Target’s new year is off to a rocky start.
The retailing giant said Wednesday that a December data breach that enabled the theft of millions of customers’ payment information had helped drag its fourth-quarter profit down 46 percent, to $520 million. The massive cyberattack has already cost the retailer $17 million. The final tally will be bigger, Target said, though it’s unclear by how much.
The results didn’t surprise analysts but signal the onset of a rough year for one of the nation’s biggest retailers at a time when the industry is already grappling with a tough economic environment. Extreme winter weather, weak holiday sales, a sluggish labor market and low consumer confidence have hit many retailers’ profits.
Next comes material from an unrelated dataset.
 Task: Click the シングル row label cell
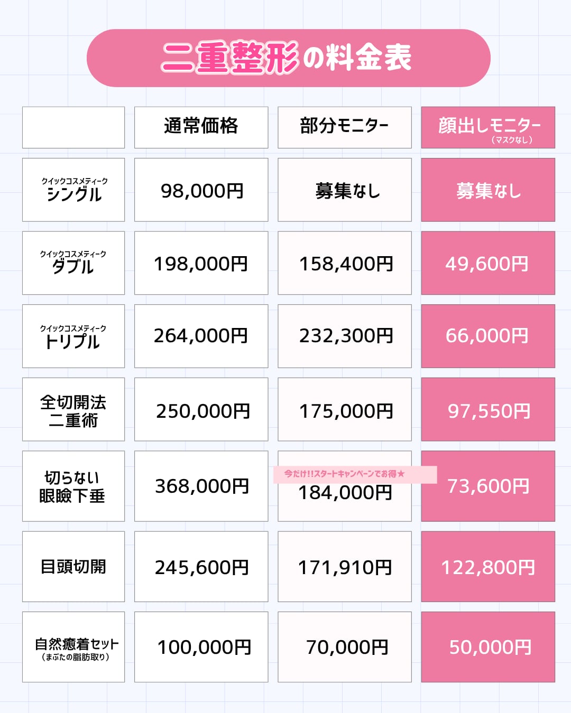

Target had the added burden of dealing with the breach in the midst of the critical holiday season. Sales nose-dived once news of the attack broke a week before Christmas.
Target tried to pacify customers and salvage its sales by offering an extra 10 percent discount. This, however, was not enough, and the company reported that its sales fell 6.6 percent for the fourth quarter and 34 percent for the year.
While the quarterly decline looks like a blip next to the big-box retailer’s $73 billion in annual sales, analysts say Target has a long way to go before it can move beyond this incident.
Even after the immediate fallout from a data breach subsides, companies face costs that eat into their earnings for years, according to industry observers. When the scale of the attack is as large as the one that hit Target — up to 110 million customers’ records were stolen — the price tag is higher.
More important, analysts said, will be rebuilding shoppers’ faith.
On a recent snowy afternoon in the Target at Prince George’s Plaza in Hyattsville, Mayelin and Jatnna Jimenez said they’d changed the way they shopped. Mayelin said she hadn’t bought anything at the store since the holidays, while her sister said she used cash to pay for her purchase that afternoon.
Both had been issued new credit cards after their information was swept up by hackers in the breach, they said.
“We love Target, but we are disappointed,” Mayelin Jimenez said.
Freda Miller was more optimistic. Miller said she was also affected by the data breach and is concerned about the security of Target’s payment systems. Nevertheless, she continued using her debit card to shop at the store, she said. “I trust Target will stand by its customers,” she said.
The recent cyberattacks against Target, Neiman Marcus and other retailers have triggered debates in Washington about data security practices, the country’s outdated payment technology and breach-notification laws.
For Target, the incident has also unleashed a litany of costs that include legal fees, software updates, customer reimbursement and damage control. The figure is difficult to pinpoint, security experts say, but it won’t be small.
So far, the company has spent $61 million to cover costs associated with the breach, including the cost of providing credit monitoring services to its customers. Target said it expects $44 million of that to be covered by insurance.
The retailer said it couldn’t provide an estimate of how much the breach would ultimately cost because of an ongoing government investigation.
“Regardless of the ultimate dollar amounts, we have the financial strength to move beyond these near-term impacts,” John Mulligan, Target’s chief financial officer, said in a call with investors Wednesday.
If the government’s probe finds Target at fault for not complying with industry-specific security standards, the company faces fines in the range of $400 million to $1.1 billion, according to an estimate by Jefferies, an equity research company. That figure did not include lost sales or customer goodwill, the firm said.
Banks foot the bill for issuing customers new cards, although Target could end up paying part of that share depending on its agreement with financial institutions, experts say.
“They can’t get out of this for less than $100 million,” said John Kindervag, vice president and principal analyst at Forrester Research.
To understand how much the retailer stands to lose, analysts point to the 2007 attack that hit TJX, the parent company of T.J. Maxx and Marshall’s. Hackers stole the payment data of more than 45 million customers by exploiting an unsecured wireless network.
TJX’s initial estimates put the damage at about $25 million, but once the dust settled, the company ended up paying more than $250 million. That probably means Target’s troubles are just beginning.
“I doubt that we’ll ever really know the full costs,” said Kindervag.